Each year, Penn Engineering, The Mack Institute at the Wharton School, The Penn Venture Lab, and the Penn Center for Innovation host the Y-Prize competition. Starting with technologies developed by Penn Engineering researchers, contestants are charged with finding significant real-world applications and building business plans around them.
This year’s technologies are “Solar Powered Aerial Vehicles,” which use only sunlight to create lift force, and “Physics-Informed Neural Networks,” algorithms that can utilize physical principles to infer unknowns.
Teams enter the competition by pitching a real-world problem and product based on the capabilities of one of these technologies. One winning team will receive $10,000 to kick start the development of their prototype and help get their ideas to the market. For example, last year’s Y-Prize winners, Ossum Technologies, used the “steerable needle” technology developed by Mark Yim, Asa Whitney Professor of Mechanical Engineering and Applied Mechanics, to create a tool for stabilizing bone fractures.
Visit the Y-Prize competition site to learn more.
Solar Powered Aerial Vehicles
The first technology for this year’s competition is “Solar Powered Aerial Vehicles,” ultra-thin structures that levitate using the power of photophoresis. A physical phenomenon wherein microscopic particles (dependent on their properties) either move toward or away from a given light source, photophoresis allows the aerial vehicles to levitate without any moving parts.
These vehicles, developed by Igor Bargatin, Associate Professor of Mechanical Engineering and Applied Mechanics and colleagues, have been composed using two different materials. One model is made using two thin plates of aluminum oxides connected by channels known as nanocardboard. The other model, made from mylar that is coated on one side with carbon nanotubes, allows for a difference in properties between the top and bottom. The vehicles are roughly eight centimeters in diameter.
In terms of operation, Bargatin compares the aerial vehicle to a helicopter. The blades of a helicopter spin and push the air down to create a downward jet, an equal and opposite reaction occurs, and the helicopter propels upward. In the case of the aerial vehicle, the downward jet is the result of temperature differences: when the temperature is higher on the bottom of the plate than on the top, a process called thermal creep occurs and creates the jet.
“Just like in a helicopter, you get the lift force, and potentially you can also make it maneuver, although we’re not there yet,” says Bargatin.
While they haven’t begun experimentation with the structures as payload-bearing vehicles, Bargatin and team imagine that this technology will be used for carrying small cameras or small sensors in the future, using only the power of light.
Physics-Informed Neural Networks
The second technology for this year’s competition is “Physics-Informed Neural Networks,” a computational technique that aims to blend physics with artificial intelligence to open the path to learning functional relationships between the inputs (excitations) and the outputs (responses) of a system, even in cases where some variables can’t be directly measured.
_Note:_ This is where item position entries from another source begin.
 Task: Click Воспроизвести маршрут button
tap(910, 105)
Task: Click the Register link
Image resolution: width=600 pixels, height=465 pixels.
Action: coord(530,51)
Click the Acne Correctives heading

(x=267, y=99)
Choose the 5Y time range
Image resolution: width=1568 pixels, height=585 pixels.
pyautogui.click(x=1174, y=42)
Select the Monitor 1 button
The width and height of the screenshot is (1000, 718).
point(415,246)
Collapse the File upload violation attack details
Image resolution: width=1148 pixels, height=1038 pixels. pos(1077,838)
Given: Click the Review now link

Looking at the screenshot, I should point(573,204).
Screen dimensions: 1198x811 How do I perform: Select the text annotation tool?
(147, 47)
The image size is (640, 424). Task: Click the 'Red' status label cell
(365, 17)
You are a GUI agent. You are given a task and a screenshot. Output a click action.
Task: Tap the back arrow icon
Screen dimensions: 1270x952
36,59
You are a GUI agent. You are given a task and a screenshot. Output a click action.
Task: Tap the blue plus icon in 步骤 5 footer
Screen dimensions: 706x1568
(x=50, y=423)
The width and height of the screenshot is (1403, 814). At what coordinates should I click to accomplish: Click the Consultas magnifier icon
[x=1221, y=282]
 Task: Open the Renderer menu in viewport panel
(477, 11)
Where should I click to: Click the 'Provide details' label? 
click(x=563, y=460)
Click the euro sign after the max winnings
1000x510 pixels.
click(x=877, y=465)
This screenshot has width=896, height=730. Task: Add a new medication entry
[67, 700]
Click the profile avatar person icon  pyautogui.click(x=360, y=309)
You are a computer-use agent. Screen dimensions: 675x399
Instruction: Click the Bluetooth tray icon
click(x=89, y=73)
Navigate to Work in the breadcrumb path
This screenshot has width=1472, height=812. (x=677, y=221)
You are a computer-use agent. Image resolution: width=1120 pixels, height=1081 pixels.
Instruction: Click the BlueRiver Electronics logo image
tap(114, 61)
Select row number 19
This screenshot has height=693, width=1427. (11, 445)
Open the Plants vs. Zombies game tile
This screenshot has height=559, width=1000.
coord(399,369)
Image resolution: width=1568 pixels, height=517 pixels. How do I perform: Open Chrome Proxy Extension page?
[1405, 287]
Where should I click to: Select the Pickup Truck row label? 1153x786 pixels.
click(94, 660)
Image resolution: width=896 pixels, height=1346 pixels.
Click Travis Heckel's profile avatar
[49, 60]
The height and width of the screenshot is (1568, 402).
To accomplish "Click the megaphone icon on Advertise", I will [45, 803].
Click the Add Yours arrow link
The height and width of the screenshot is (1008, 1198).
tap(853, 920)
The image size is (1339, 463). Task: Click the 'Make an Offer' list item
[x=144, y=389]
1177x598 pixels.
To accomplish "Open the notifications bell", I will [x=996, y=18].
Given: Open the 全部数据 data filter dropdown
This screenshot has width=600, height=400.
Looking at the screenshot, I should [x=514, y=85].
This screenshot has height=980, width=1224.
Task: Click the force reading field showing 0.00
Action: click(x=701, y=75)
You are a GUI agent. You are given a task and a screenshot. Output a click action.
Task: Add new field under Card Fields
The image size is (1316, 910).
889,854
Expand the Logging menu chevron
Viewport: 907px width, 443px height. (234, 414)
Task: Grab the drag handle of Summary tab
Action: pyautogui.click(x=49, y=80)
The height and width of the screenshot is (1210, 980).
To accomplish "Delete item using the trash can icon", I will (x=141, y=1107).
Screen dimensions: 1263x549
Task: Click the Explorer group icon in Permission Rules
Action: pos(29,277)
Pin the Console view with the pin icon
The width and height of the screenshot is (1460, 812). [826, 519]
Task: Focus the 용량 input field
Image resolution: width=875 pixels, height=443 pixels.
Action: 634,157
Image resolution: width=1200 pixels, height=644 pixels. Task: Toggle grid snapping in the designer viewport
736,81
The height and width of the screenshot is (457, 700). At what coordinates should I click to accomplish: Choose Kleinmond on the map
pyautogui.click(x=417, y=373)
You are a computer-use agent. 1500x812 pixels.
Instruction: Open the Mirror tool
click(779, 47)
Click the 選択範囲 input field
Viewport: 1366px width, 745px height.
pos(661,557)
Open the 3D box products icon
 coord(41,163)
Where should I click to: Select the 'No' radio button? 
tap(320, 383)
This technology was developed by Paris Perdikaris, Assistant Professor of Mechanical Engineering and Applied Mechanics, and colleagues in his Predictive Intelligence Lab.
A neural network is an algorithm that represents a functional relationship. It receives inputs, it has tunable parameters and, according to those parameters, it can make predictions.
“The goal,” says Perdikaris, “is to take observed data and underlying physical principles and come up with ways of tuning those parameters accordingly so the neural network predicts what we’re interested in, and does so in a reliable and accurate fashion.”
The user would provide two inputs: one, any observed data collected of the system being studied and two, a set of constraints, or equations, that determine how the interactions in that system are governed. Ideally, the system provides an AI educated guess about what it does not know, based on what it does.
Perdikaris and team hope the neural networks will someday be used to advance medical diagnostics. Currently, predicting biomarkers such as blood pressure in human arteries is difficult, as collecting the data in a non-invasive way is inaccessible.
“We’re trying to gather measurements that are easy to gather in a clinic, such as measurements of blood velocity, and then compliment that with the underlying knowledge of fluid mechanics — these are the physical principles that come into play – so that our system is able to infer the blood pressure from the measurements of velocity,” says Perdikaris.